= EXERCISE DETAILS =
Continue the monologue about electromagnetic pulse weapons, picking up right after its last sentence.

Posted on February 3rd, 2021 by Clyde Lewis

MONOLOGUE WRITTEN BY CLYDE LEWIS

I know that when the subject of cyber security and grid vulnerabilities are brought up on most talk shows undefined many people bring up the subject of an EMP attack.  An electronic pulse from a nuclear weapon or an equivalent could shut down power systems indefinitely. There are also many people that when they hear about this weapon, they say to themselves that it will never be used or that perhaps the EMP scenario is part of a doomsday conspiracy theory.

While scary EMP scenarios have been created in Department of Defense tabletop exercises, there have been rumors that these weapons have been perfected and are in the arsenals of both China and Russia.

Russia is mastering systems that can already overcome the latest protections to keep the lights on, according to one of the nation’s leading experts.

The latest intelligence indicates that Russia has specialized a “super-electromagnetic pulse” weapon and warhead capable of traveling at Mach 20 that could put the U.S. in the dark with little notice.

Peter Vincent Pry, executive director of the EMP Task Force on National and Homeland Security, also said China has leapfrogged U.S. developments in electromagnetic pulse warfare.

= ENTRIES SHOWN =
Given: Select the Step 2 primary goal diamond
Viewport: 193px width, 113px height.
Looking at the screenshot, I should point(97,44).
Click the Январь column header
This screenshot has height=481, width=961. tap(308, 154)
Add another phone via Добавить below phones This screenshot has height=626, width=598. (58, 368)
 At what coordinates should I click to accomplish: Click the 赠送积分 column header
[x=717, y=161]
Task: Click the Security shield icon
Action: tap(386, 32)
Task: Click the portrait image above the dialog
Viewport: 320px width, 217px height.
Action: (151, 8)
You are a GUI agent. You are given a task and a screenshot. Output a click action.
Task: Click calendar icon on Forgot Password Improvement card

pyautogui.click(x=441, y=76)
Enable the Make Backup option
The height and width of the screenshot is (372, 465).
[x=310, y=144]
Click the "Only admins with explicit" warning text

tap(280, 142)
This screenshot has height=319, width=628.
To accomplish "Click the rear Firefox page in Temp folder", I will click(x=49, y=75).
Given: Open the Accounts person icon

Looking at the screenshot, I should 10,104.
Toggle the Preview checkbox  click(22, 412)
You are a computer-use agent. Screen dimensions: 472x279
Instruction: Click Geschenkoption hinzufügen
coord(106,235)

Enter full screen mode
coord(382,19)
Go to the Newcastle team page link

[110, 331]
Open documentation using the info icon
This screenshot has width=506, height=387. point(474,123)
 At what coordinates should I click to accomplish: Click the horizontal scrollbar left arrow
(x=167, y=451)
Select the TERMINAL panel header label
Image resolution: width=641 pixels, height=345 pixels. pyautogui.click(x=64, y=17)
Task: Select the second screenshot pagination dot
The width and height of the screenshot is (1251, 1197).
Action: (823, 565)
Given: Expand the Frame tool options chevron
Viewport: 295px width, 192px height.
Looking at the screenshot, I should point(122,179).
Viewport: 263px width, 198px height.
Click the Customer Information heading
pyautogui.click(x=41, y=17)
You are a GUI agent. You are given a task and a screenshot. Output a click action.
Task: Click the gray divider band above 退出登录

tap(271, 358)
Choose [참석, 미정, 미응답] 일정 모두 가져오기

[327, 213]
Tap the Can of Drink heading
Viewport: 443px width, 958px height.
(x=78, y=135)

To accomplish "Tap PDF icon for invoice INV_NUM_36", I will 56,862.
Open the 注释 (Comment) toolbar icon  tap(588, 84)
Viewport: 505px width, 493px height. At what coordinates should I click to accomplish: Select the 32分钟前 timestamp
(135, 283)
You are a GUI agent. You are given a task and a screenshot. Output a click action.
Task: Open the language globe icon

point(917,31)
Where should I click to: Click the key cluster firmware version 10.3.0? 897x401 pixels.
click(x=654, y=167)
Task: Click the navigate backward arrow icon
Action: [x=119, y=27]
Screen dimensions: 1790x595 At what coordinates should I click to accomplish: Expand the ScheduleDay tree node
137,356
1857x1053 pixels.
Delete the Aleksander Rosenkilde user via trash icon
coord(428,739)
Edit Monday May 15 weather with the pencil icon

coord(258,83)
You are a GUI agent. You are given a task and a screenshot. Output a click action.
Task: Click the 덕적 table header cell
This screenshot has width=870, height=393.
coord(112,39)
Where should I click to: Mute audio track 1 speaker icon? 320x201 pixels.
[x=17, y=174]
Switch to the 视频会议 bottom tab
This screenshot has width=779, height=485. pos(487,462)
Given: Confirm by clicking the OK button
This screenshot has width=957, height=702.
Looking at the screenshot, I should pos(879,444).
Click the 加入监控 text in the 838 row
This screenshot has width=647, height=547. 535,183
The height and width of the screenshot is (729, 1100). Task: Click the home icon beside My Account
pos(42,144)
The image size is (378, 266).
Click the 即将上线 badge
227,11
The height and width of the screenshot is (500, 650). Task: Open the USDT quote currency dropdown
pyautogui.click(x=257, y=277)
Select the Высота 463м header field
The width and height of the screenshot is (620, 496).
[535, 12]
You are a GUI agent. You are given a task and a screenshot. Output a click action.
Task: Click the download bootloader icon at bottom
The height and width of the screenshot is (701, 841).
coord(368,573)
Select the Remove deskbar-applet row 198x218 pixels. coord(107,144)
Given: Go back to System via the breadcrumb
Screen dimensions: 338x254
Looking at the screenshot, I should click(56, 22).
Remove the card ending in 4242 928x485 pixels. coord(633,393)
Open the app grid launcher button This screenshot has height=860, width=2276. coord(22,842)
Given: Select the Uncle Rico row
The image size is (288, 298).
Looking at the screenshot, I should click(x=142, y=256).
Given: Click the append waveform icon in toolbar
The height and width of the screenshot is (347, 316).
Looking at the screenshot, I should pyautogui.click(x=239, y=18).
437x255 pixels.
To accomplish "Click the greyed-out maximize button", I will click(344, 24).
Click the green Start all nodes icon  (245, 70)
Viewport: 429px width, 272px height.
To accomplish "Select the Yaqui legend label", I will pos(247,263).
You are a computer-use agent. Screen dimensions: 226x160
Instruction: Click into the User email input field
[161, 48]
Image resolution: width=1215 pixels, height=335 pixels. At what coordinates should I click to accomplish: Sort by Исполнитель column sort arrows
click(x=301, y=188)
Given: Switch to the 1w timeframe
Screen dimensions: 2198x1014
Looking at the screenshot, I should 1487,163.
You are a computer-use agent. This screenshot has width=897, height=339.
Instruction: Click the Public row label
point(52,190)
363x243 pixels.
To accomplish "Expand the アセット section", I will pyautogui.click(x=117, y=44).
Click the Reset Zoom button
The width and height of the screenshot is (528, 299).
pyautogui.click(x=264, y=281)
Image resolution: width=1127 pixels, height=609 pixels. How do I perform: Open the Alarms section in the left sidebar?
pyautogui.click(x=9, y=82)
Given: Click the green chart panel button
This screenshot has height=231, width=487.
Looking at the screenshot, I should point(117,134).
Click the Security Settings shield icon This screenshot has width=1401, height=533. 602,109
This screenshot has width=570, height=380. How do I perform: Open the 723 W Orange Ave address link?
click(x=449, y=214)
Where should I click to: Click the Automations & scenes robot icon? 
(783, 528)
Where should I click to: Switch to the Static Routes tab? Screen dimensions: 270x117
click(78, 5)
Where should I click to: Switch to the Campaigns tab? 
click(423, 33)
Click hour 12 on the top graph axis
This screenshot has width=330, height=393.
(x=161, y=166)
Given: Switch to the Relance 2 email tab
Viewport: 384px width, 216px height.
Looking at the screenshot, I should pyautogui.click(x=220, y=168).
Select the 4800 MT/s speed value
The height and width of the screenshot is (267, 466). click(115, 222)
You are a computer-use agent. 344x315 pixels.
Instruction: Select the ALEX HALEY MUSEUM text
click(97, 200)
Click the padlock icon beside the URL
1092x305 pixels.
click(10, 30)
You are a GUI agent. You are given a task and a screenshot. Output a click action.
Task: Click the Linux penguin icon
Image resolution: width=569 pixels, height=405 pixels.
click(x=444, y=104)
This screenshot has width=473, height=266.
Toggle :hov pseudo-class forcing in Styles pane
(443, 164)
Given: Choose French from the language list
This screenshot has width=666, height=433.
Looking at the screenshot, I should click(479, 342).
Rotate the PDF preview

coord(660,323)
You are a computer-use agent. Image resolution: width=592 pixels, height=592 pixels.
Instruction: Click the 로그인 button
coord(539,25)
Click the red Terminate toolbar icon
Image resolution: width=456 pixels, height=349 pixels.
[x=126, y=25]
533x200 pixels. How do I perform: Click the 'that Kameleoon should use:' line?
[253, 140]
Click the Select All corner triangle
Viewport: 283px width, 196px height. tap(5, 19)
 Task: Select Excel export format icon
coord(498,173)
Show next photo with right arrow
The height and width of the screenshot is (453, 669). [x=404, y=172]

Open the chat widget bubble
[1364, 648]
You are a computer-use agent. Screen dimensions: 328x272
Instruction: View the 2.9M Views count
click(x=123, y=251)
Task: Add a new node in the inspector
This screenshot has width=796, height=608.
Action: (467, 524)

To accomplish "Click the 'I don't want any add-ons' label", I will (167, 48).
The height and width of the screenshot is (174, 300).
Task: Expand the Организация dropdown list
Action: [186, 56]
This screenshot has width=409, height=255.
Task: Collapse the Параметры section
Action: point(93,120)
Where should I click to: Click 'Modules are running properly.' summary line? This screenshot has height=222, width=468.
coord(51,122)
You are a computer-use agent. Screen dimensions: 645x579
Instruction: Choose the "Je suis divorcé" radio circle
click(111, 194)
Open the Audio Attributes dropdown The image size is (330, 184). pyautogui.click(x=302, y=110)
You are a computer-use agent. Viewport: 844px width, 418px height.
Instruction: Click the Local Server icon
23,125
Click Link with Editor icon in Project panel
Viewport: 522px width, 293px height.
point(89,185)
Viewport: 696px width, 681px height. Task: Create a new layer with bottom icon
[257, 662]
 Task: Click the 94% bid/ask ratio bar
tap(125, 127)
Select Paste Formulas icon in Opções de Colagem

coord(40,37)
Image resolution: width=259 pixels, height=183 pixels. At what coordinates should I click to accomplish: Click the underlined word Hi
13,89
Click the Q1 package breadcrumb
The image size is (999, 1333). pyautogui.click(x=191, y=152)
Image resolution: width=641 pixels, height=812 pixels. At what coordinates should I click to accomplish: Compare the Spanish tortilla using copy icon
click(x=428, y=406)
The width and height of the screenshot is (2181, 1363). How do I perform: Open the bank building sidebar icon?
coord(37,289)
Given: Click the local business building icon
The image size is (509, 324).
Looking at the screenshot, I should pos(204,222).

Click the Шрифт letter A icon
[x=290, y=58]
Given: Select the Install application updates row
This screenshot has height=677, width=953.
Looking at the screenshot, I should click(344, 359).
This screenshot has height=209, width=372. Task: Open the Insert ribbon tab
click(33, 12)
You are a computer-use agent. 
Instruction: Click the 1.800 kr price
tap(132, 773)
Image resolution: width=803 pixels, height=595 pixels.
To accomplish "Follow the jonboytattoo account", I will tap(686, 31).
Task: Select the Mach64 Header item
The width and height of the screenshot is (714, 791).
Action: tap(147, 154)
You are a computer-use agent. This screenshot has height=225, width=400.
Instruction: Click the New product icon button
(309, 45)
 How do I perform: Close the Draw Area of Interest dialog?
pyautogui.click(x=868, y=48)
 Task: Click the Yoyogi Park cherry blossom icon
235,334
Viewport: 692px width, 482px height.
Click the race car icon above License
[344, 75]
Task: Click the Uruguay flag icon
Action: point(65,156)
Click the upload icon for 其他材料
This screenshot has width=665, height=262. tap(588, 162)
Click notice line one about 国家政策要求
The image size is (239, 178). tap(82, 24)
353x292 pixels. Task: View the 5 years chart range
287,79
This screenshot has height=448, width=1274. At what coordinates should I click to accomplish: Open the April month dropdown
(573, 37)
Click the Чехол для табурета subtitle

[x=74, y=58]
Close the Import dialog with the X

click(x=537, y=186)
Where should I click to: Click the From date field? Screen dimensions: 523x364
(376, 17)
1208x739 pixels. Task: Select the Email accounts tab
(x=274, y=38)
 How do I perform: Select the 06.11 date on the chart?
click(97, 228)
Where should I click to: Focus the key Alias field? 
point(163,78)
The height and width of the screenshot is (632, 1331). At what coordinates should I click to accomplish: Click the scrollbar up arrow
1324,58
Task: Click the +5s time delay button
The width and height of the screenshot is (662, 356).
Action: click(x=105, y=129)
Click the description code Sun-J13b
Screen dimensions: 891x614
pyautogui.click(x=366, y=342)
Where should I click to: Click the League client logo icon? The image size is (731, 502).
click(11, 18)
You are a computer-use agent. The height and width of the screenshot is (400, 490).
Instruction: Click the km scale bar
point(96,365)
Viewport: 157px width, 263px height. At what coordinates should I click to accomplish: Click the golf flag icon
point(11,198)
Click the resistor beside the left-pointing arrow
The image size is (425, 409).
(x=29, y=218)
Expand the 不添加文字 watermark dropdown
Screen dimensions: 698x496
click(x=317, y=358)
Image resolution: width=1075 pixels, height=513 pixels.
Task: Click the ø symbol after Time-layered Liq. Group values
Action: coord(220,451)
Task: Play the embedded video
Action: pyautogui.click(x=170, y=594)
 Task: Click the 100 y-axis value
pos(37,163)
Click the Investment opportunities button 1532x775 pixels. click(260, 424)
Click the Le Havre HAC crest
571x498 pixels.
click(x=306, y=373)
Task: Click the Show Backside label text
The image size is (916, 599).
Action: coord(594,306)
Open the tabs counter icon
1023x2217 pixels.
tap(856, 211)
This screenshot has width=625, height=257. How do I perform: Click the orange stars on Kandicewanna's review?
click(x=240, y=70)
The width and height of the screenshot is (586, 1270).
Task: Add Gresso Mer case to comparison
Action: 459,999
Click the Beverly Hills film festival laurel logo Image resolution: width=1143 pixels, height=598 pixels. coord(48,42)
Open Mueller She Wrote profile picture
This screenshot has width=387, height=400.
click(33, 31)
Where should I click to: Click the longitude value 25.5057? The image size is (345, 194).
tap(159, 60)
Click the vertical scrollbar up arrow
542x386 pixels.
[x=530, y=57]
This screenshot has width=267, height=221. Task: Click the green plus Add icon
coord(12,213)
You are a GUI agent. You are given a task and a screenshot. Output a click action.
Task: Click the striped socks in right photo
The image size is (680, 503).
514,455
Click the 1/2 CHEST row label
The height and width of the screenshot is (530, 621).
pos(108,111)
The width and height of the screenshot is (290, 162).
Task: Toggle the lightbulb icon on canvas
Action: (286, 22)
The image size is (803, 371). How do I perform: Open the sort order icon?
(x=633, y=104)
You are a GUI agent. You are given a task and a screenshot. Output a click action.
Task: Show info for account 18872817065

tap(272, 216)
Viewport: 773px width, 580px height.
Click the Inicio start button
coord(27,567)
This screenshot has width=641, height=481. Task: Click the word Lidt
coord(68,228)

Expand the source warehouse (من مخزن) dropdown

= ANSWER SPACE =
What’s more, administration critics claim that President Biden’s decision to lift former President Trump’s ban on China involvement in the U.S. grid gives the communists  a backdoor opening to attacking the nation’s electric supply.

During the Trump administration, Pry and others had success getting the White House and the Pentagon to focus on the issue and begin protecting key facilities. But the energy industry has been slow to act.

Proponents of preparing for an EMP attack believe that Russia, China, North Korea, and Iran see the U.S. as an easy target and one that could quickly be brought to its knees because so much of the economy relies on electricity, communications, and the internet, all of which would cease in an attack.

In his new report on Russia, Pry provided details in advancements in EMP warfare, or “cybergeddon,” Moscow has pushed, including a new weapon and high-speed delivery.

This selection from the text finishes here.